Understanding Cystic Fibrosis
Physiologic Consequences
Symptoms
Thick, sticky mucus causes most of the symptoms of CF. The most common symptoms of CF include:4
- Persistent cough, often with phlegm
- Frequent lung infections
- Wheezing or shortness of breath
- Very salty-tasting skin
- Poor growth or weight gain despite a good appetite
- Greasy, bulky, foul-smelling stools
- Stomach pain and discomfort caused by too much gas in the intestines
- Dehydration
Systemic Impact
Impact of the Respiratory System1,4
Mucus build-up in the lungs makes it easy for bacteria to grow and leads to repeated, serious lung infections.
Over time, the infections can cause serious lung damage and a progressive decline in lung function. Complications related to lung infections, including respiratory failure, are the leading cause of death in patients with CF.

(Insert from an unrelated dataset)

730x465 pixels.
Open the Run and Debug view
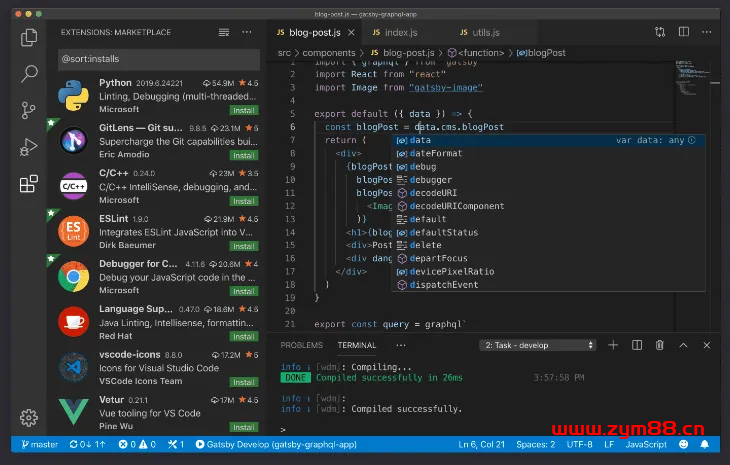coord(29,147)
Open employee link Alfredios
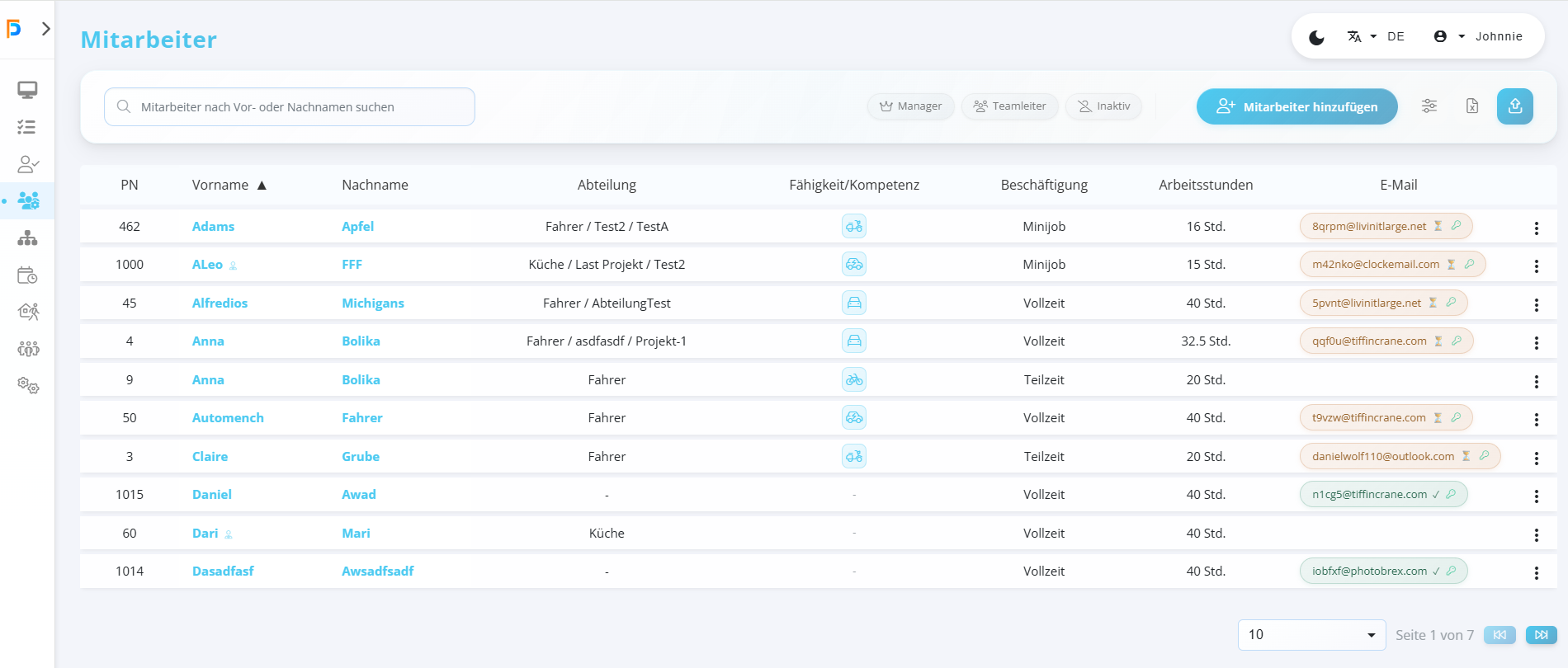 point(220,303)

Many patients require hospitalization for treatment of these lung infections.
Impact on the Digestive System1,4
The thick, sticky mucus CF produces can block ducts, or tubes, in the pancreas. As a result, digestive enzymes produced by the pancreas cannot reach the small intestine. Without pancreatic enzymes, the intestines cannot fully absorb fats and proteins from digested food, which causes:
- Nutrients to leave the body unused, so patients with CF frequently become malnourished.

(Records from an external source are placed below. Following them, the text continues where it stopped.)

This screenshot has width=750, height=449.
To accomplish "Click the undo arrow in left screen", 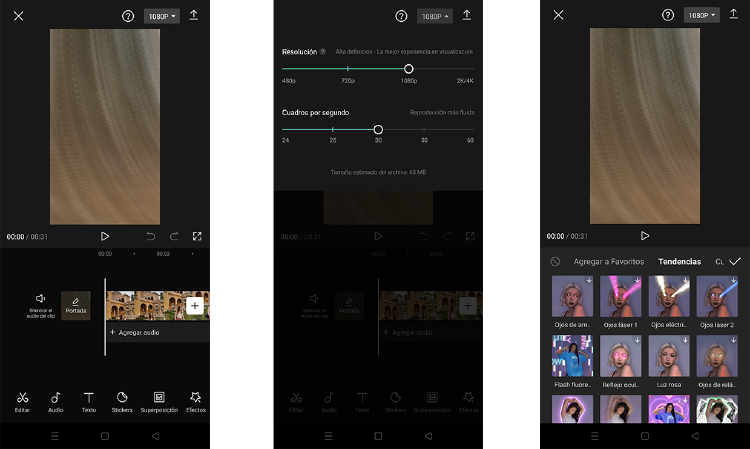I will tap(151, 236).
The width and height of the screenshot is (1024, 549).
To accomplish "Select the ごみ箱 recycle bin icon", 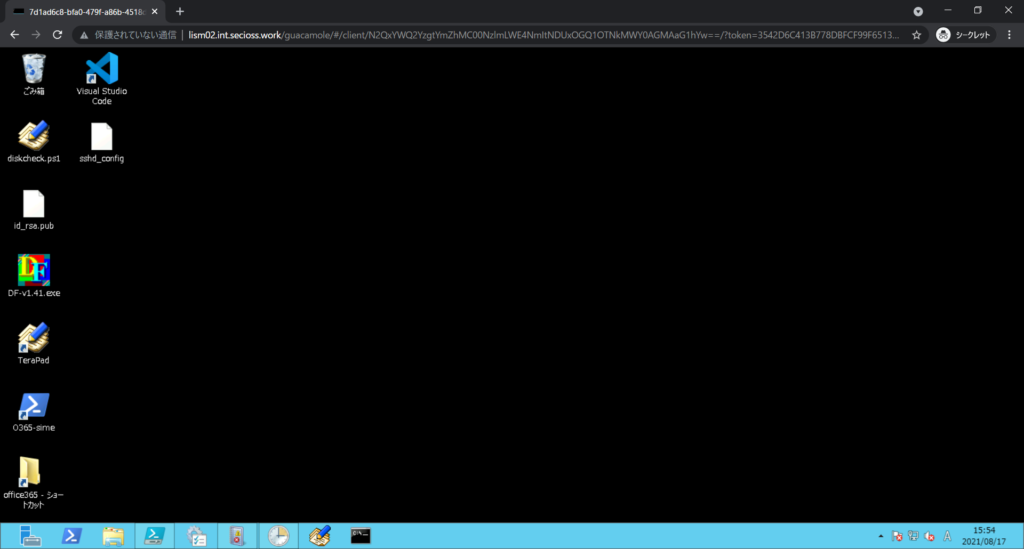I will tap(34, 69).
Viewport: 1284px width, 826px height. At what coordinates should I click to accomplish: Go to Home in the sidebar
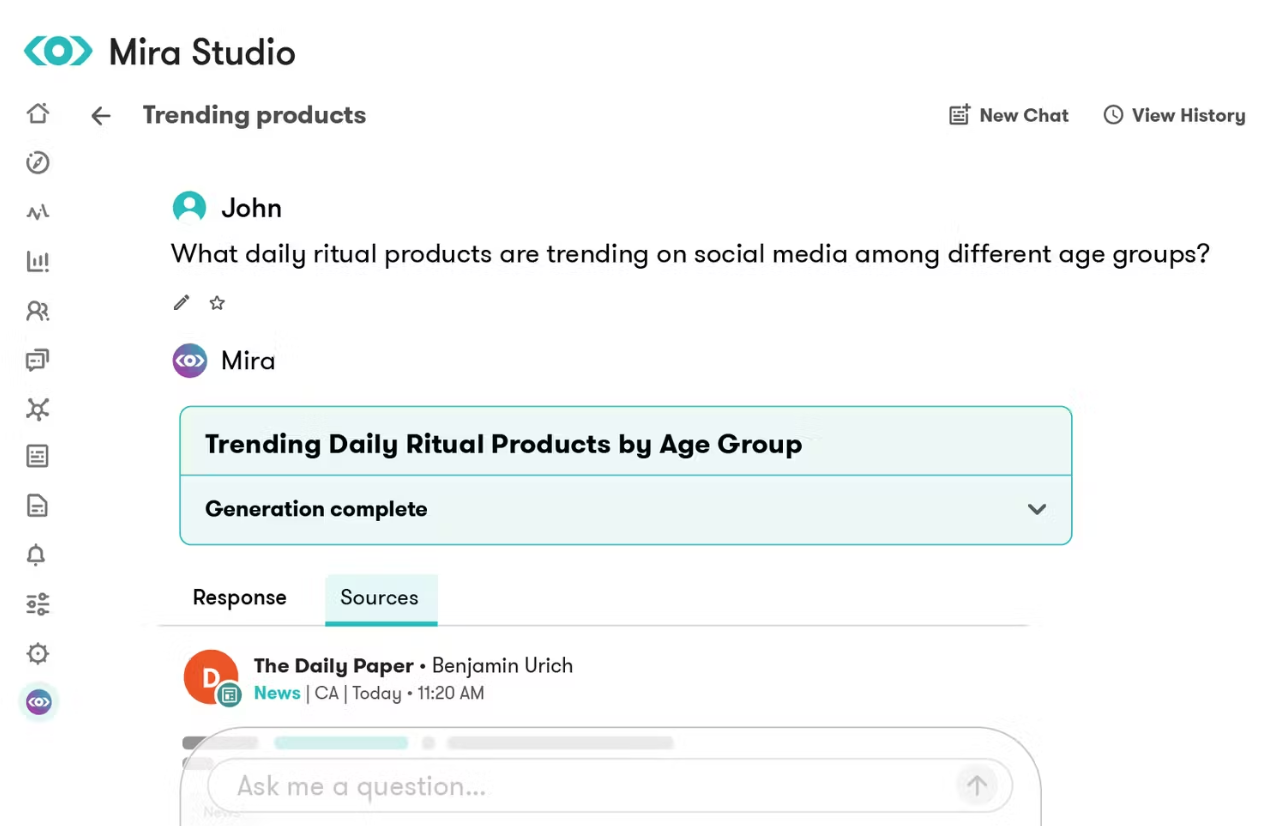tap(38, 113)
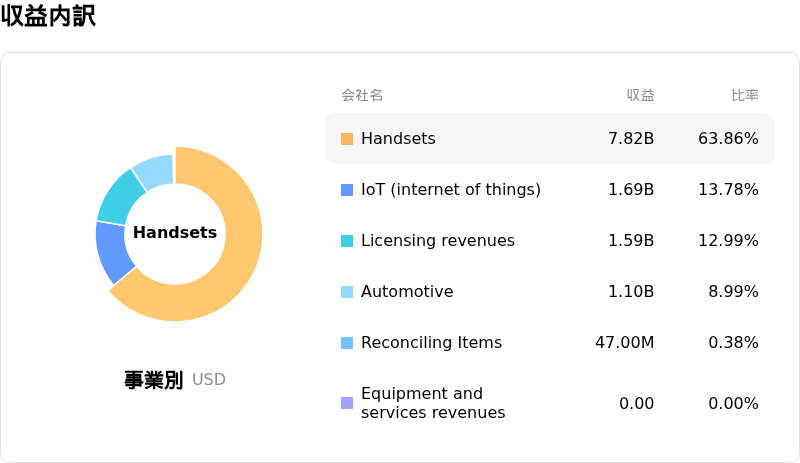Click the Reconciling Items color swatch
This screenshot has height=463, width=800.
[x=347, y=343]
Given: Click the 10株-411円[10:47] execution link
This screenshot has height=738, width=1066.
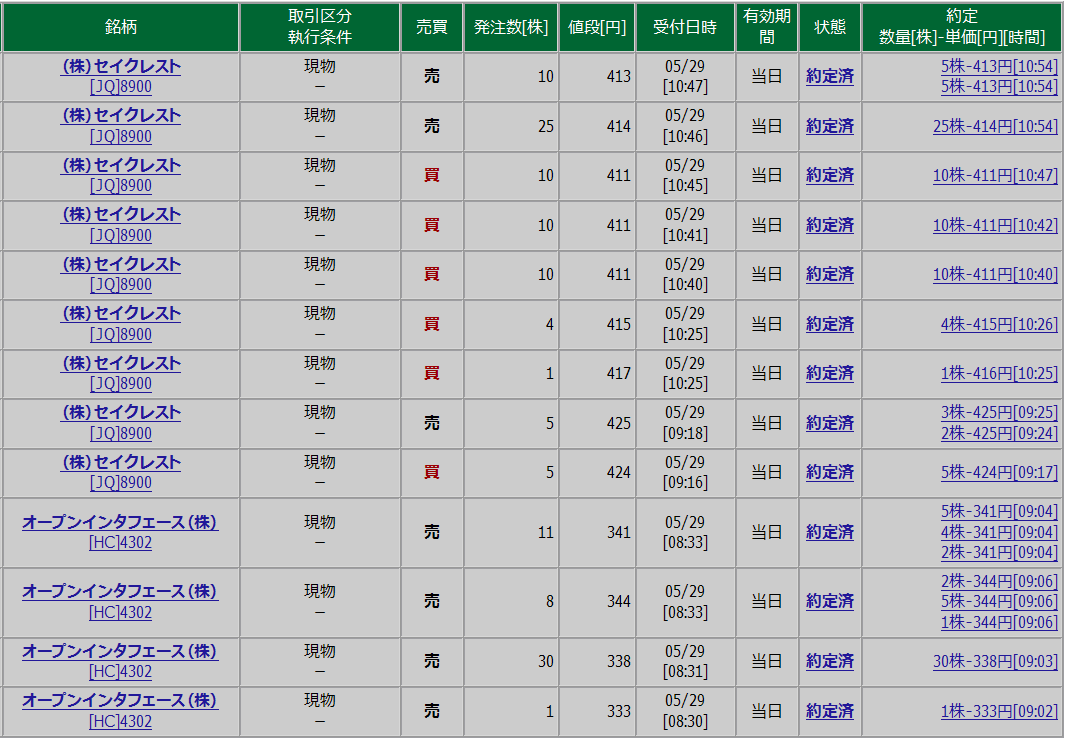Looking at the screenshot, I should click(995, 176).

- A deficiency in the fat-soluble vitamins A, D, E, and K.
- Stools to become bulky, often leading to painful intestinal gas or bloating; severe cases can result in blockage called distal intestinal obstruction syndrome
Impact on Sweat Glands1
The abnormal gene prevents patients with CF from absorbing salt (sodium chloride, or NaCI) from sweat as it moves through the sweat ducts. When people with CF perspire, their bodies lose large amounts of salt, making their skin taste salty.
References:
1. Boucher RC. Cystic Fibrosis. In: Kasper DL, Braunwald E, Fauci AS, Hauser SL, Longo DL, Jameson JL et al., editors. Harrison's Internal Medicine. 16th ed. New York: McGraw-Hill; 2005. p. 1-9.
4. National Heart Lung and Blood Institute. What Is Cystic Fibrosis. US Department of Health and Human Services National institute of Health 2005;1.